Hadoop, of course, was designed in the open to allow people to access and manipulate large amounts of data. It wasn’t until Hadoop hit the mainstream that the community reconsidered the situation and tried to put some speedbumps in place to slow people down. Things like Apache Knox (authentication), Apache Sentry (authorization), Cloudera’s Project Rhino (encryption), and Apache Ranger (security policy management and user monitoring) are slowly making headway. More recently Hortonworks has spearheaded the related issue of data governance with the new Data Governance Initiative.
While the open source community is making progress, some companies in regulated industries are growing impatient. That’s the number one factor driving the adoption of third-party security solutions, such as the tool that BlueTalon launched yesterday at Strata + Hadoop World.

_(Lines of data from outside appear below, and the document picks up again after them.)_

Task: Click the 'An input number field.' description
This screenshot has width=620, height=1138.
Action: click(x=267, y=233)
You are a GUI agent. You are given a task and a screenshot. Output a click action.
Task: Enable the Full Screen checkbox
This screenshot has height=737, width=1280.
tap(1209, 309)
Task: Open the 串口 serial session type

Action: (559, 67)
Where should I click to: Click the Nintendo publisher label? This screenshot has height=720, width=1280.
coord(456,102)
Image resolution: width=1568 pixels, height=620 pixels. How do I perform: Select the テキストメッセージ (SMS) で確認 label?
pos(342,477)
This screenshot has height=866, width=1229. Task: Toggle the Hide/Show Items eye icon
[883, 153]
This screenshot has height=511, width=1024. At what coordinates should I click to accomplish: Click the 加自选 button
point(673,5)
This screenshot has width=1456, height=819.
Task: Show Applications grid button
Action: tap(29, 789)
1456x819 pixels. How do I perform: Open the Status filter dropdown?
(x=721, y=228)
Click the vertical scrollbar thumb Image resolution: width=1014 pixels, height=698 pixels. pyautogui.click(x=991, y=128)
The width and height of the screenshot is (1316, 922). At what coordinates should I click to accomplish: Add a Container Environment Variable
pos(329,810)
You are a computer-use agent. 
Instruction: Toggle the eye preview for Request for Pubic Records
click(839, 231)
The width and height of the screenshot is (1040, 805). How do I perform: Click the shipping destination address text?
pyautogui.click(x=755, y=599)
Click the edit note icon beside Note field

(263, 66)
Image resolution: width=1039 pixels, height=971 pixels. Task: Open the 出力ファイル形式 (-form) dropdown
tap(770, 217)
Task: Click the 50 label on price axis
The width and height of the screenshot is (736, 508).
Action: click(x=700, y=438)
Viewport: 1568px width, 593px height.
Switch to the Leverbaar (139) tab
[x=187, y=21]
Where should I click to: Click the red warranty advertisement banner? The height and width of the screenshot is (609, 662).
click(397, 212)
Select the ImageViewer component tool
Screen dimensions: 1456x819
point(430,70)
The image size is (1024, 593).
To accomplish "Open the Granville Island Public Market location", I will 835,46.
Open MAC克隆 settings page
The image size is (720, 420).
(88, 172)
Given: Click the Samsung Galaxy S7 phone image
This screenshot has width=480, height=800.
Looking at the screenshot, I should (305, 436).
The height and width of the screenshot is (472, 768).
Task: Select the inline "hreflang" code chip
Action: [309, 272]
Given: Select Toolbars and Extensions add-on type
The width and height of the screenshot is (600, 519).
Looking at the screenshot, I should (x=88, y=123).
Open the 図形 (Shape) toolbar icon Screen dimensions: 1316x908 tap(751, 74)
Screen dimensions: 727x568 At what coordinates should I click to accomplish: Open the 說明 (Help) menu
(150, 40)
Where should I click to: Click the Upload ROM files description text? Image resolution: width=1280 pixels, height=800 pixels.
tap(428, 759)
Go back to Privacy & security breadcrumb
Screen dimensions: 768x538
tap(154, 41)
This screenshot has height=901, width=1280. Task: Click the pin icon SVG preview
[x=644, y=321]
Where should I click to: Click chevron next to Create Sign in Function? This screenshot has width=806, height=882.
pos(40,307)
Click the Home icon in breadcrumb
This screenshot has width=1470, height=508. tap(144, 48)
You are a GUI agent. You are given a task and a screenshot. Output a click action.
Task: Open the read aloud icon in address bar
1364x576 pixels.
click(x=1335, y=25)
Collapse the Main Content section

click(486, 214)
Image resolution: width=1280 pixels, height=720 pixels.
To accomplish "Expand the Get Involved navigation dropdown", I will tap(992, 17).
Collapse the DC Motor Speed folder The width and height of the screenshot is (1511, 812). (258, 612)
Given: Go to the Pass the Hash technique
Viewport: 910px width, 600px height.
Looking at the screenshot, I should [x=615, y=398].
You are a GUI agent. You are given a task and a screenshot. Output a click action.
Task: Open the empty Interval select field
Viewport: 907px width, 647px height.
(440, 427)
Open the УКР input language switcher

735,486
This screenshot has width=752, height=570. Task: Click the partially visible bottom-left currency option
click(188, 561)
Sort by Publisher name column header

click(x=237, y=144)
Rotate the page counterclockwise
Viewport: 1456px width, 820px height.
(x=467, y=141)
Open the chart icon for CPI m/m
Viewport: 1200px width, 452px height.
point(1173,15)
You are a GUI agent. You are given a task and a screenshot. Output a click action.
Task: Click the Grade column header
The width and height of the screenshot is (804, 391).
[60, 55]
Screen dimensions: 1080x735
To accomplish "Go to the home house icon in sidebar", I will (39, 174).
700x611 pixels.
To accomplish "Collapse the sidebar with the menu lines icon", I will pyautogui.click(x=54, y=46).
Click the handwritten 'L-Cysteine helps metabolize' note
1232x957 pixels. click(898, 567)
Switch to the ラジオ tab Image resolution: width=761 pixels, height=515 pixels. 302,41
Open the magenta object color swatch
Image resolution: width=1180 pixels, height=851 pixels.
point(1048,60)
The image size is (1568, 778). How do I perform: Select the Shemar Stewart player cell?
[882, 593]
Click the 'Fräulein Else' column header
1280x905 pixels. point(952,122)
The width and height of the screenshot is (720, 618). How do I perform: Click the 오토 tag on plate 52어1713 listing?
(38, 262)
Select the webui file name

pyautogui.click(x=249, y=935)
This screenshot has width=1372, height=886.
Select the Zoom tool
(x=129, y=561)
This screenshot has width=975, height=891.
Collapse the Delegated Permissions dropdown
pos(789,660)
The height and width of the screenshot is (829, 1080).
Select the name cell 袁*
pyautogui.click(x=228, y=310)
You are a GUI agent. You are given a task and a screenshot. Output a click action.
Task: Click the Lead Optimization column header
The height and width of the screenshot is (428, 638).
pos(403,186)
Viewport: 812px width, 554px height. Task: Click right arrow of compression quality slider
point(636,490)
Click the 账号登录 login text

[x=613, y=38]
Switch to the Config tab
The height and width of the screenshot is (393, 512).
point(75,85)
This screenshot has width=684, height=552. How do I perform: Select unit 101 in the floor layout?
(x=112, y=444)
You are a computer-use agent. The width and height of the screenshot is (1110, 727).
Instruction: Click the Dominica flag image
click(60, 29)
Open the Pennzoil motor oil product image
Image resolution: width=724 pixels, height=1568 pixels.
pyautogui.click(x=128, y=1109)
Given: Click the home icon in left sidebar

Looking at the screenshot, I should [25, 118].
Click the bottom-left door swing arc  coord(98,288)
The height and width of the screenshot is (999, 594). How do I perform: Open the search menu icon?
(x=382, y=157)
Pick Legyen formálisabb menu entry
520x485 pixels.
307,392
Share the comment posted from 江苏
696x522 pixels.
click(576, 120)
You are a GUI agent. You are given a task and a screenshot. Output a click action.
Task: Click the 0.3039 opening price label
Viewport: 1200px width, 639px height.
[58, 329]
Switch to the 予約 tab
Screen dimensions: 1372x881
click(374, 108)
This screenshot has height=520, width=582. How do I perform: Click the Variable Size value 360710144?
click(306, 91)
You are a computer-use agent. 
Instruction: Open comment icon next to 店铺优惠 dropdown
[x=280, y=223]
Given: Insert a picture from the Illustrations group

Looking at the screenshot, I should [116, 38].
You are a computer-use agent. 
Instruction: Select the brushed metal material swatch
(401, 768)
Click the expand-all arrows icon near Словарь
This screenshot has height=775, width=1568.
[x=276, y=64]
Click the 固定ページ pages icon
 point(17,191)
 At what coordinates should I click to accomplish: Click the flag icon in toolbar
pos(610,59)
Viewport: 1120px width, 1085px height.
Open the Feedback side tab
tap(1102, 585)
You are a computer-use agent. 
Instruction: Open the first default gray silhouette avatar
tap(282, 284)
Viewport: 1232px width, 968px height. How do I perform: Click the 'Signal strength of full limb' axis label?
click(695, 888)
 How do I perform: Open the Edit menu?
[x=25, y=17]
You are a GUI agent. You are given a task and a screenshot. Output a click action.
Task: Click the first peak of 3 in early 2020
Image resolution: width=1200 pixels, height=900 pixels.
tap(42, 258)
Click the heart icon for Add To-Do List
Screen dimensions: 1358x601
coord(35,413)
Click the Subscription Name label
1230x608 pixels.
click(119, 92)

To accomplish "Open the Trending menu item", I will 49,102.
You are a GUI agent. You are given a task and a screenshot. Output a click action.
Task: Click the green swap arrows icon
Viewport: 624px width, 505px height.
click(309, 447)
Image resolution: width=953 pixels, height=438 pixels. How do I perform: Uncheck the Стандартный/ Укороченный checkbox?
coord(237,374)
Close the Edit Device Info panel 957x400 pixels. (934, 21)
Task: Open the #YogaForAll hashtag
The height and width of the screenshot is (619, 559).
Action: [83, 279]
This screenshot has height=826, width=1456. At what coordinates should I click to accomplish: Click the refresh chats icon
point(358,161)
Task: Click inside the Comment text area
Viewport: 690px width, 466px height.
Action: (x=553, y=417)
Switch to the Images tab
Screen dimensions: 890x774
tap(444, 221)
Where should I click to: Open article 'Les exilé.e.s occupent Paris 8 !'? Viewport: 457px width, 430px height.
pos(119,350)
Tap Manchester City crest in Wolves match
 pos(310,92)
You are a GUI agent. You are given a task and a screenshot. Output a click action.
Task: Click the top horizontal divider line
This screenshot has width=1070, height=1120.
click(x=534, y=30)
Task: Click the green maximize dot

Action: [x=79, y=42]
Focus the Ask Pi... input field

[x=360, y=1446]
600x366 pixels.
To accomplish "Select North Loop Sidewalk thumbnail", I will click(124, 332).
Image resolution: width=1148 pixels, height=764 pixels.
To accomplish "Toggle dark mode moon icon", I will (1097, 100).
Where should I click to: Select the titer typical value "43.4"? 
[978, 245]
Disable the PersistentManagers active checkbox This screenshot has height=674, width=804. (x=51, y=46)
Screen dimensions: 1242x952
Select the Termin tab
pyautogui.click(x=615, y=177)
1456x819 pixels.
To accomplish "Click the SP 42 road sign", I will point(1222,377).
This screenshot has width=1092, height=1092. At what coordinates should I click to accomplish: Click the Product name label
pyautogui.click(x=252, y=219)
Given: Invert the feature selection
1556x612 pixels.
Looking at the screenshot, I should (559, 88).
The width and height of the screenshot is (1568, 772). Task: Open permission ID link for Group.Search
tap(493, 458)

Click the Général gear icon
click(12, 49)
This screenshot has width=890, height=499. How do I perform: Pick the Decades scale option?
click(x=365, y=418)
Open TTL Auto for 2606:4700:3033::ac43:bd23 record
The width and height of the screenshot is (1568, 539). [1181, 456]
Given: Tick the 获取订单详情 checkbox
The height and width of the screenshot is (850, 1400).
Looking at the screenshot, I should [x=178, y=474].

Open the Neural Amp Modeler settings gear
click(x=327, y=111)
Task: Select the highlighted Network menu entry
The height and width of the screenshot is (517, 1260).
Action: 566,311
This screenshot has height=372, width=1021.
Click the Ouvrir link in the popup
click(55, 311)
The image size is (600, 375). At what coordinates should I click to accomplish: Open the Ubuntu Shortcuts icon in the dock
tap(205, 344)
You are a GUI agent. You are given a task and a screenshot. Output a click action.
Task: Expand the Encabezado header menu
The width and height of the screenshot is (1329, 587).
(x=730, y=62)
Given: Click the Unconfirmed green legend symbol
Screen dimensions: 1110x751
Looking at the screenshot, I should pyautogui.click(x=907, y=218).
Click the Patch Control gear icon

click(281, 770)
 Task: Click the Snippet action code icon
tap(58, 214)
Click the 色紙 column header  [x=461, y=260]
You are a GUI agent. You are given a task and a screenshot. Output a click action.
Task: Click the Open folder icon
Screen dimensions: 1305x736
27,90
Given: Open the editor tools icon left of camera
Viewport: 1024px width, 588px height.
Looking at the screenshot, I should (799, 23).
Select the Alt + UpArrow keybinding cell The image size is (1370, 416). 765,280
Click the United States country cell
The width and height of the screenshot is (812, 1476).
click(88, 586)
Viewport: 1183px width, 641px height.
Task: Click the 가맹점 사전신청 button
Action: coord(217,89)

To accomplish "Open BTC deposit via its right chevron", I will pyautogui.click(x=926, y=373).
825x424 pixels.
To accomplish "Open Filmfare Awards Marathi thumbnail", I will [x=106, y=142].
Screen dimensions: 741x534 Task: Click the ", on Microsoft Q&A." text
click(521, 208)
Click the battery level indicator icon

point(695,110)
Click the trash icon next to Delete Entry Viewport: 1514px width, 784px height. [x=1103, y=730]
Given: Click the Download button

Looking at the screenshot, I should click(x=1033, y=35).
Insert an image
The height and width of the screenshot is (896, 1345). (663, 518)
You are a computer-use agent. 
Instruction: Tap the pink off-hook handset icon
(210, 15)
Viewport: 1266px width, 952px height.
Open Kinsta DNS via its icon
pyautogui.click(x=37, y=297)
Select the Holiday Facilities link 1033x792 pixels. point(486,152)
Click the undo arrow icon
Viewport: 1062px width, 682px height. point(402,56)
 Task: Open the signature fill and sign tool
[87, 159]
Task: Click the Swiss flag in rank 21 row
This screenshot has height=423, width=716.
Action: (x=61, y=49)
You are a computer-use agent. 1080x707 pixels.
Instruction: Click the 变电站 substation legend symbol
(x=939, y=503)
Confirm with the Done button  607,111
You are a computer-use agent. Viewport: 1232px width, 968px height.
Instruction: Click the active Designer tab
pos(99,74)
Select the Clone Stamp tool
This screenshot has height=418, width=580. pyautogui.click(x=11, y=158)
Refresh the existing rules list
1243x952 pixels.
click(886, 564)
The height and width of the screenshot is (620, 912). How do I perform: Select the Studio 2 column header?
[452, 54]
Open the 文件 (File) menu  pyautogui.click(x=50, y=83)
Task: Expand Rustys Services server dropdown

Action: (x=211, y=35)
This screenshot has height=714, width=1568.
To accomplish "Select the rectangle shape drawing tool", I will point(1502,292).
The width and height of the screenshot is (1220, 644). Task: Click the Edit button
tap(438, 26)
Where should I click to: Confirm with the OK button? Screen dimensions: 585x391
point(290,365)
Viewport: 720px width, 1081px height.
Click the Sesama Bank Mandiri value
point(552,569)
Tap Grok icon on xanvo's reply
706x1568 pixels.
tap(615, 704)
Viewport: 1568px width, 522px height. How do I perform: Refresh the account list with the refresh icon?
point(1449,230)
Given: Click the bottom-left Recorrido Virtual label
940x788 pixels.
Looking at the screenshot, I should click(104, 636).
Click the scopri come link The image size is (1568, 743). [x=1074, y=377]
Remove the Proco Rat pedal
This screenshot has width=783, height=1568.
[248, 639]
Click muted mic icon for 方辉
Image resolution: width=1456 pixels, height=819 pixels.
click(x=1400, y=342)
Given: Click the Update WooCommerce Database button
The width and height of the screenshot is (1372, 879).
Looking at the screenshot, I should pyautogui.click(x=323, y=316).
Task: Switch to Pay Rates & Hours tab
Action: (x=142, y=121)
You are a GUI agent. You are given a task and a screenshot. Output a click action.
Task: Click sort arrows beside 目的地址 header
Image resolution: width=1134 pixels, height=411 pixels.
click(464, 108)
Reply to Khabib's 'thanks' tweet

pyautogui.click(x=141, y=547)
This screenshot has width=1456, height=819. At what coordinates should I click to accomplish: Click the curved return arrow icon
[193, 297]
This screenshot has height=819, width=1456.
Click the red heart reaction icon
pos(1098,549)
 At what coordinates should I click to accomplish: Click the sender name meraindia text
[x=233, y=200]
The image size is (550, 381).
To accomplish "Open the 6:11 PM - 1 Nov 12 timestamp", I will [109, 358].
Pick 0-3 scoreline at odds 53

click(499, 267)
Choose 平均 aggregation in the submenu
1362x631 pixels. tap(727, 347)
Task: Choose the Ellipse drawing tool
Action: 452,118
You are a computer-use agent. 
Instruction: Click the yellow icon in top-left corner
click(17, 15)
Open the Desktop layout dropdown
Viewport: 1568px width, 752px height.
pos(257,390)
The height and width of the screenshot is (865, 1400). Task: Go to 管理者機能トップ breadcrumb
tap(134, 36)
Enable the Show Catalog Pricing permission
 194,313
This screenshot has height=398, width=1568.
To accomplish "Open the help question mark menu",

“What we do is entitlement or fine-grained access control based on who you are and what you do,” Tilenius explains. “We can grant [access to] very specific data that you’re entitled to. That lets you get just the data you need to run your job, and not more data.”
The software implements a security control point against queries executed through Hadoop’s SQL facilities, such as Hive, Impala, and JDBC/ODBC connections; a control point for the HDFS API is in the works. In addition to defining access control policies via LDAP and enforcing them with the runtime (which charges a small processing tax on the Hadoop cluster), BlueTalon also provides auditing and data masking capabilities.
As Tilenius explains, companies are being forced to either scale back their Hadoop ambitions due to threat posed by Hadoop’s wide open permissions, or are taking great pains to manage it manually.
“We have several customers we’re talking to where they’ve put a 360-degree view of the customer in Hadoop, but they can’t roll it out because they don’t have the right access controls,” Tilenius says. “One of the customers has a small number of what sounds like priests who are allowed to access the Hadoop cluster. When they’re loading up a lot of data, the priests are deciding manually who can run what queries with the sensitive data.”
Another firm tackling the Hadoop security question is Centrify, a developer of unified identity management solutions. This week at Strata + Hadoop World, the company announced partnerships with Cloudera, Hortonworks and MapR Technologies to support its latest product, Centrify Server Suite 2015.
The new product controls who can access Hadoop essentially by extending Microsoft‘s Active Directory to Hadoop. This enables Hadoop clusters to use Kerberos for authentication and the open LDAP standard for fine-grained access control. Centrify has worked with the three Hadoop distributors to ensure compatibility with their Hadoop versions.
“Over the past year or so we have had dozens of our enterprise customers begin to embark on their big data journey, and in doing so they saw immediate significant value in their Centrify identity management solution being applied to their new Hadoop deployments,” the compamy’s chief product officer, Bill Mann, says in a press release.
These aren’t the only vendors tackling Hadoop security, of course. Dataguise has a respected encryption and data masking offering that’s being used by many large Hadoop users, including banks, while Zettaset provides security capabilites, such as fine-grained access control and encryption, in its flagship Hadoop management product.
Whatever approach a Hadoop customer takes, the writing is on the wall: Hadoop security must get better. Not using Hadoop is not an option. And priests do not scale.
“We’re in a situation where we have an unstoppable force, which is the growth of Hadoop, hitting unmovable object, which are security regulations,” BlueTalon’s Tilenius says. “A lot of sophisticated customers are well aware of this. Some are trying to write their own software. But I think most of them would rather buy it than build it.”